CHINA / SOCIETY
Clustered outbreak emerges in Beijing village, officials warn of vulnerability in epidemic control
Published: Jan 11, 2021 01:03 PM

A community worker (L) measures body temperature for a resident at the entrance of the Hongcheng Huayuan residential compound on Wangquan Street, Shunyi District, Beijing, capital of China, on Dec. 29, 2020. (Xinhua/Ren Chao)



A clustered outbreak of COVID-19 infections has emerged in a village in Beijing, amid warnings that China's villages could be a potential weak spot in the country's epidemic control efforts.

Lianzhuang village in Beijing's Shunyi district has recorded seven COVID-19 infections, including a family of three. Lianzhuang has been completely sealed off and all 968 villagers will undergo nucleic acid testing, Beijing authorities said at a press conference. 

As part of efforts to boost epidemic control in villages, Beijing authorities will closely monitor public venues and vulnerable groups such as the elderly and children, nurses and old people's homes.

People are required to register with their health QR code and have their temperatures checked when entering the village, the Beijing Center for Disease Prevention and Control announced Monday.

More efforts will be made by small clinics and pharmacies to screen out those with respiratory diseases. Once potential COVID-19 patients are discovered they will be sent to hospitals for further treatment, the center said. Beijing will also strictly control social gatherings such as weddings and funerals.

The cluster of infections in Lianzhuang came amid the Hebei outbreak, which also appears to have started in rural areas. The province reported 82 new confirmed cases on Monday, many of whom are from villages, with many of the cases related to weddings, funerals and social gatherings.

Beijing's epidemic leading group said the clustered infections in villages have exposed the "vulnerability" of epidemic control in regions between urban and rural areas. They called for the speeding up of epidemiological investigations, screening of loopholes and for the source of infections to be promptly found.

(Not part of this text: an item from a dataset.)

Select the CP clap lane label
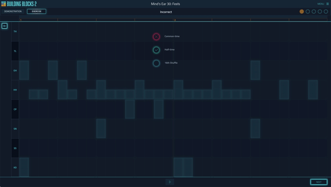Viewport: 331px width, 187px height. (x=15, y=109)
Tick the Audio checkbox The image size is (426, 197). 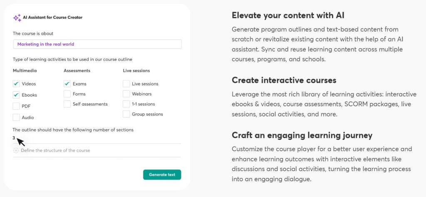[x=16, y=117]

Apart from Hebei and Beijing, the Global Times found several other cities in China have beefed up anti-epidemic controls in villages, such as Southwest China's Sichuan Province and Lanzhou in Northwest China's Gansu Province. They called on villagers to reduce unnecessary travels and social gatherings. 

Wang Guangfa, a respiratory expert at Peking University First Hospital, told the Global Times on Monday that villages could be the potential weak spot of China's epidemic control measures, given the living habits, environment and lack of medical facilities in rural areas.

"The coronavirus has posed challenges to the living habits of villagers, as attending weddings, funerals and gatherings, and visiting relatives are part of their daily lives," he said.

The practice of going to small clinics when villagers had fever or cough symptoms, which they regard as a "minor ailment," could also make villages more susceptible to outbreaks as clinics lack the capability to detect, treat and quarantine COVID-19 patients, said Wang, adding that about 80 percent of COVID-19 patients have light symptoms.

Wang also warned that hygiene should be maintained in village-type dry toilets, which carry the risk of causing virus transmission via excreta although we do not have direct evidence yet.

Urgent efforts are required to mobilize villages, experts noted, such as training medical staff from clinics to detect COVID-19 patients and draw up thorough emergency schemes in response to the new emerging outbreak.

Compared with urban areas, rural areas can be more easily controlled in terms of curbing the spread, as villages are usually not as populous as cities, experts said.